Lilia Pérez appelle à la décolonisation de la peur imposée aux femmes, « à cause de cette idée de confier l'intégralité du processus de décision sur notre corps à une autorité sanitaire, un médecin, une institution. Nous devrions également réfléchir et nous tourner vers notre avenir, vers la manière dont nous transmettons notre façon de naître aux générations futures. » 

 

Le pouvoir de la narration

 

Tout ce processus organisationnel des femmes Ayuujk à Santa María Tlahuitoltepec est également partagé dans des géographies lointaines à travers le podcast narratif « Journalisme du Possible ». Ce projet, créé par des collectifs communautaires, des organisations et des communicateurs aux côtés de journalistes, diffuse des histoires de défense territoriale et identitaire à travers les victoires des peuples en résistance. « Le podcast est une dénonciation, mais il propose également une solution à la façon dont les femmes naissent et accouchent », explique Esther Martínez, qui a participé au podcast.

La lutte pour récupérer la profession de sage-femme, centrée sur le soin des savoirs ancestraux, est amplifiée dans ce format audio pour affronter la violence structurelle et affirmer que des alternatives surgissent de la vie quotidienne. Promu par Quinto Elemento Lab, ainsi que par les organisations Ojo de Agua Comunicación, La Sandía Digital et Entre Redes AC, le podcast vise à faire raconter des histoires provenant des communautés elles-mêmes.
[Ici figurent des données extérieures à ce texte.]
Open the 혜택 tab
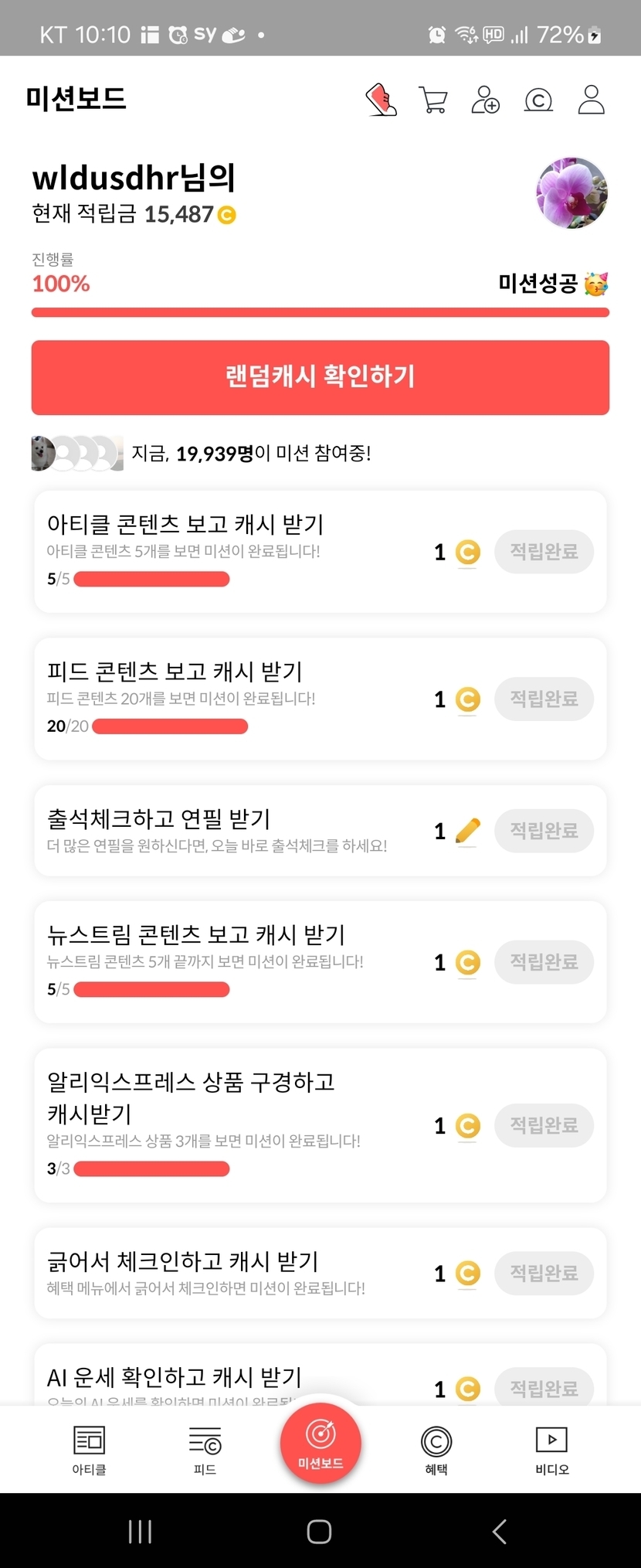The height and width of the screenshot is (1568, 641). 436,1450
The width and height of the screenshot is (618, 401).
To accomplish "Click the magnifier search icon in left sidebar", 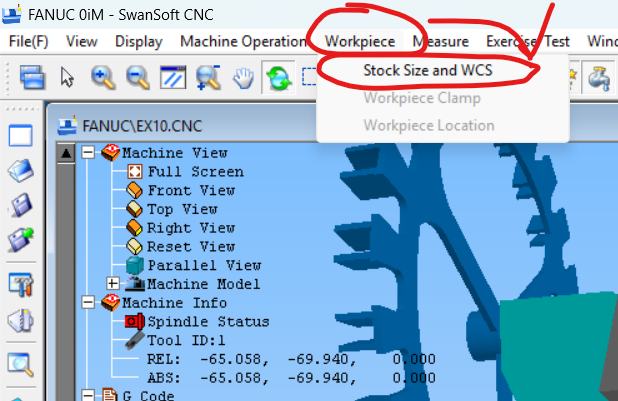I will point(21,364).
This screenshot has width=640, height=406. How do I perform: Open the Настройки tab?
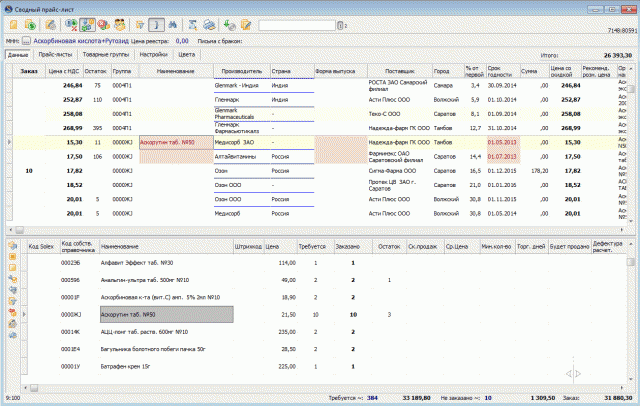153,54
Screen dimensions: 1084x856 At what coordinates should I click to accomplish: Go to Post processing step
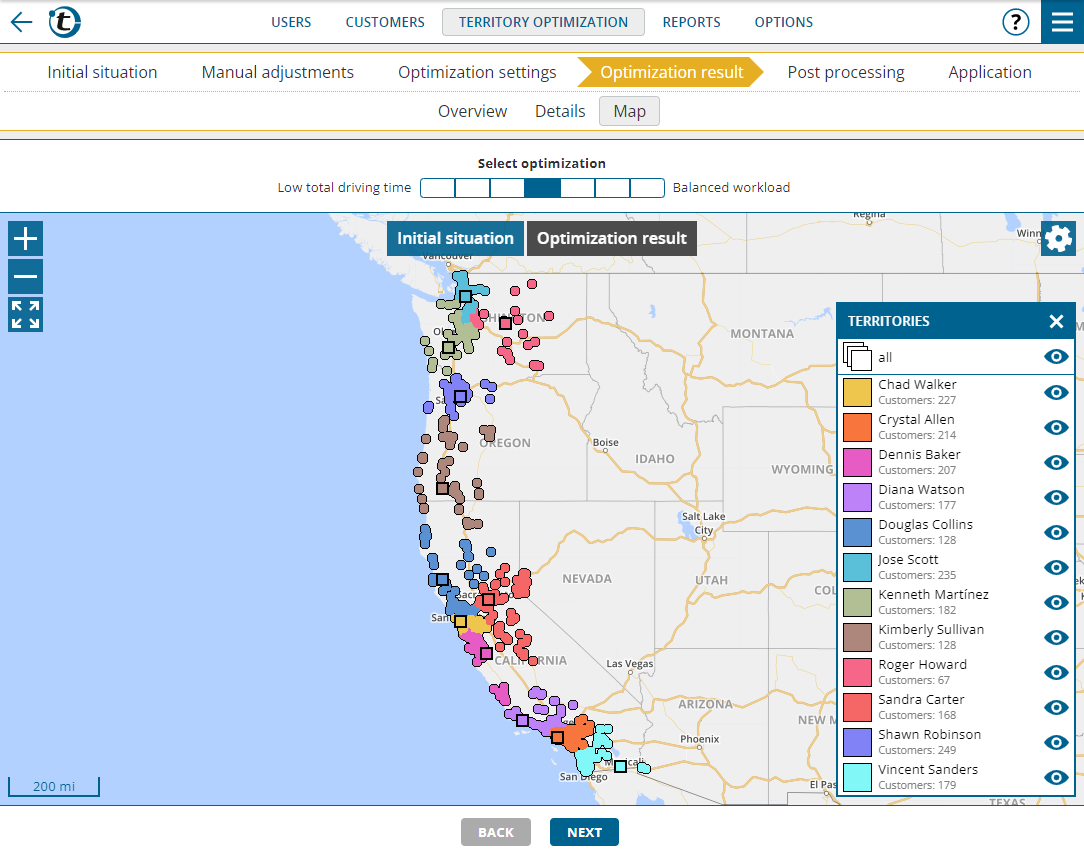point(845,72)
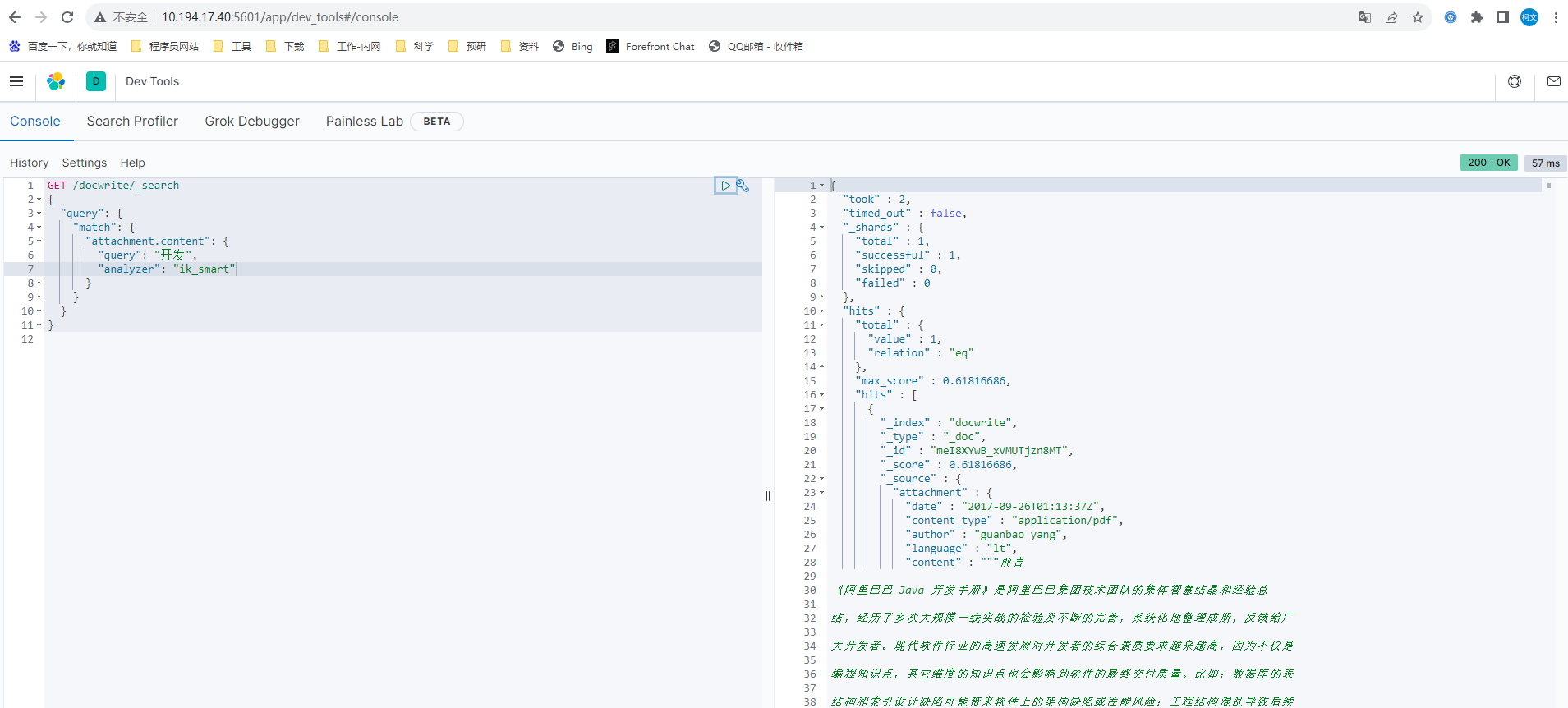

Une caractéristique clé est la connexion entre les communicateurs communautaires, les radiodiffuseurs et les journalistes avec les organisations et les défenseurs des territoires. Tout au long d’un processus de formation d’un an, des espaces d’apprentissage collectifs sont créés avec des séminaires, des camps et un soutien technique et éditorial, renforçant les récits individuels basés sur une diversité de connaissances.

Le podcast est également proposé comme outil pédagogique. Aranzazú Ayala, l'un des membres de l'équipe, souligne qu'ils cherchent à « se concentrer sur les réalisations, sur les bonnes choses, sur l'espoir », remettant ainsi en question les récits fatalistes qui dominent souvent la couverture de la résistance.

Pour cette raison, le projet promeut des cercles d’écoute, des clubs et des guides pédagogiques, tant dans les communautés participantes que dans d’autres espaces urbains. Ainsi, les voix qui racontent leurs luttes locales continuent de résonner, tissées dans une diversité de territoires au Mexique.